- **Excerpt**
How BYD and NIO are shaking up the German auto industry. An assessment by partner Tobias Seige, Mobility sector expert.

With Nio and BYD, two Chinese electric car manufacturers are entering the German market with big plans. A serious threat to Germany’s electric top dogs Volkswagen & Co? An assessment by Tobias Seige, partner and mobility sector expert.

The NIO ET7 has been available for a few weeks now, a smartly styled electric sedan that also received the top rating of five stars in the Euro NCAP test. In addition, emissions and energy consumption are also rated very well by Green NCAP. Are China’s young electric brands outstripping the established German carmakers in terms of e-mobility technology?

Tobias Seige: We see the market entry of Chinese electric car suppliers such as BYD or NIO as serious competition for the German automotive industry. Unlike in earlier years, Chinese automakers are now thoroughly competitive and, especially in BEVs, are sometimes even more innovative than their German competitors. The risk that they will take market share from German manufacturers in the electric car sector is therefore very real.

In which areas do Chinese rivals have an edge over German competitors?

Seige: A very important issue for many e-car buyers is range, and NIO, for example, is already playing right at the field front of competitors with its ET7 business sedan launched in Germany a few weeks ago. The base model is said to be able to travel between 385 and 445 kilometers (WLTP) with its 75 kWh battery, while the 100 kWh model is said to be capable of up to 580 kilometers. The manufacturer promises up to 1,000 kilometers for the 150 kWh model that will follow later.

In addition, NIO plans to equip the ET7 with solid-state batteries with an energy density of up to 360 WS/kg – which is 40 percent higher than what Tesla models can currently offer.

- **Directions for this task**
From the interview on Chinese electric carmakers, extract the passage word for word, beginning at the words "Seige: A very" and ending after "can currently offer.". The lines that follow have no connection to the interview on Chinese electric carmakers.

- **Data block**
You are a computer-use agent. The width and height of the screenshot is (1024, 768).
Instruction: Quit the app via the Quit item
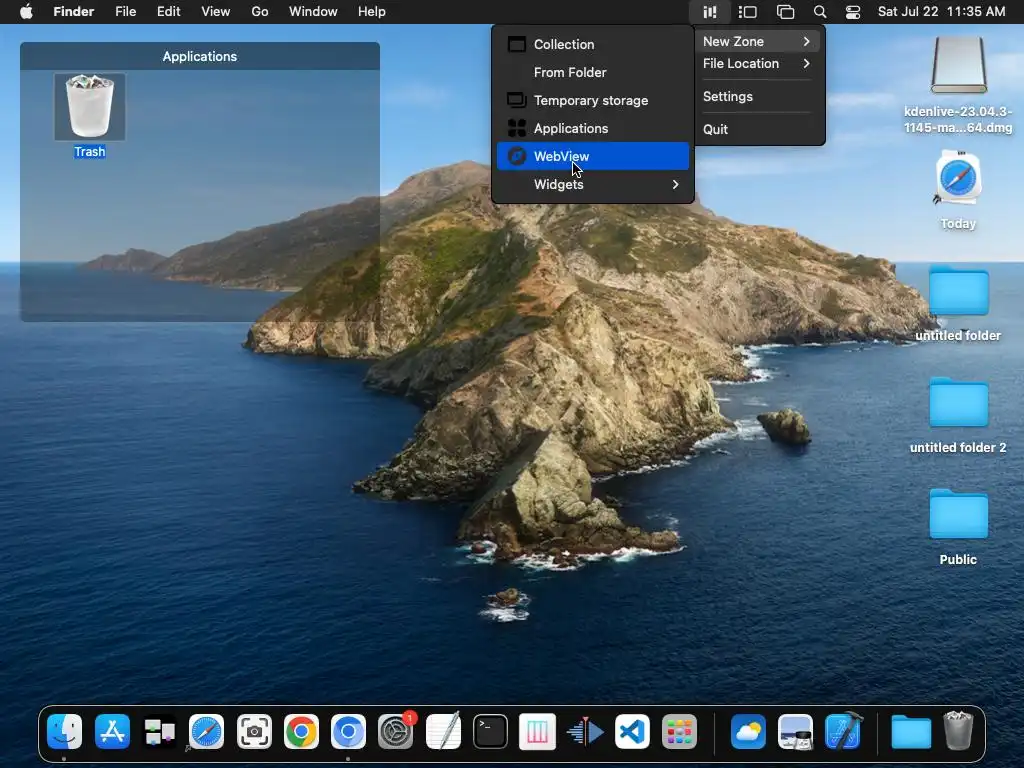[x=716, y=129]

- **In response**
Seige: A very important issue for many e-car buyers is range, and NIO, for example, is already playing right at the field front of competitors with its ET7 business sedan launched in Germany a few weeks ago. The base model is said to be able to travel between 385 and 445 kilometers (WLTP) with its 75 kWh battery, while the 100 kWh model is said to be capable of up to 580 kilometers. The manufacturer promises up to 1,000 kilometers for the 150 kWh model that will follow later.

In addition, NIO plans to equip the ET7 with solid-state batteries with an energy density of up to 360 WS/kg – which is 40 percent higher than what Tesla models can currently offer.